Objetivos:
[a] Transcreva literalmente uma parte do trecho para leitura, começando nas palavras "Buscando realizar o" e parando depois de "sobre tais assuntos?".
[b] No trecho para leitura, que tipo de entrevista foi utilizado na pesquisa?

Trecho para leitura:
··········

É importante ressaltar que se tratou de uma pesquisa qualitativa, portanto não houve a intenção de se generalizarem os dados obtidos. Todavia, a articulação entre a teoria e os resultados obtidos na pesquisa possibilitou a construção de um modelo analítico que pode ser generalizado no sentido de que poderá vir a ser utilizado em outras situações semelhantes, com potencialidade explicativa e operativa. González Rey (2002) afirma que a pesquisa qualitativa não é apenas uma distinção em relação ao método quantitativo, e sim uma opção epistemológica. Ela deve se sustentar por formas distintas de produção de conhecimento que possibilitem tanto a criação teórica acerca da realidade, que é em si multideterminada, dinâmica e histórica, quanto a cuidadosa e ampla elaboração das ideias e fatos procedentes do empírico. Este procedimento metodológico favorece o esclarecimento de processos complexos, bem como a investigação de sentidos subjetivos e de processos de significação a partir dos quais se constrói o conhecimento.

Buscando realizar o objetivo de investigar os sentidos subjetivos que os entrevistados atribuíam ao uso da internet no espaço das relações amorosas, elaborou-se um roteiro de entrevista contendo as seguintes questões:

O que é amor para você?

O que é internet para você?

Fale um pouco sobre suas experiências amorosas na internet e fora dela.

Você já conheceu pessoas, teve relacionamentos amorosos por meio da internet ou conhece alguém que teve? Conte um pouco sobre isso.

Em sua opinião, a internet facilita ou dificulta encontros amorosos? De que forma?

Você costuma falar, publicar, sobre suas relações amorosas na internet? Por que publica e por que não publica sobre tais assuntos?

Como você se utiliza da internet na sua vida amorosa?

Em sua opinião, existe traição na/pela internet? Fale a respeito/dê exemplos.

Vale frisar que, por se tratar de entrevistas semiestruturadas, outras perguntas foram sendo acrescentadas quando se fizeram necessárias. Esses acréscimos, entretanto, foram realizados sem que houvesse grande afastamento do roteiro original.

··········

Material:
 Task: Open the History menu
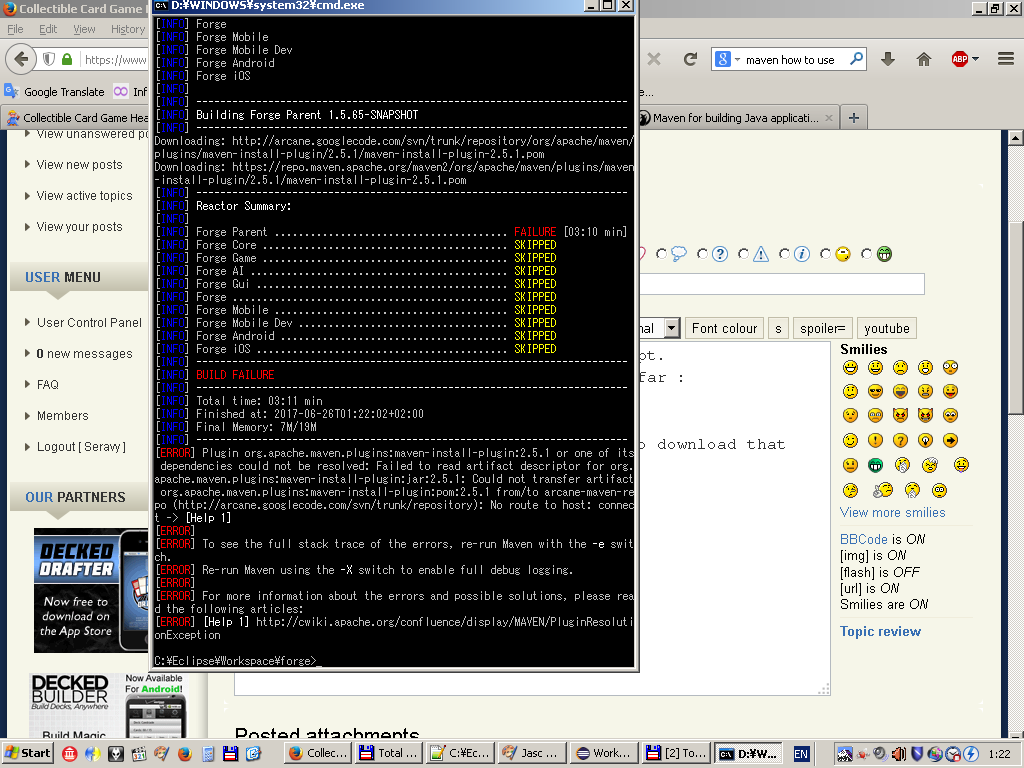pos(128,29)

··········

Respostas dadas:
[a]
Buscando realizar o objetivo de investigar os sentidos subjetivos que os entrevistados atribuíam ao uso da internet no espaço das relações amorosas, elaborou-se um roteiro de entrevista contendo as seguintes questões:

O que é amor para você?

O que é internet para você?

Fale um pouco sobre suas experiências amorosas na internet e fora dela.

Você já conheceu pessoas, teve relacionamentos amorosos por meio da internet ou conhece alguém que teve? Conte um pouco sobre isso.

Em sua opinião, a internet facilita ou dificulta encontros amorosos? De que forma?

Você costuma falar, publicar, sobre suas relações amorosas na internet? Por que publica e por que não publica sobre tais assuntos?

[b] Entrevistas semiestruturadas.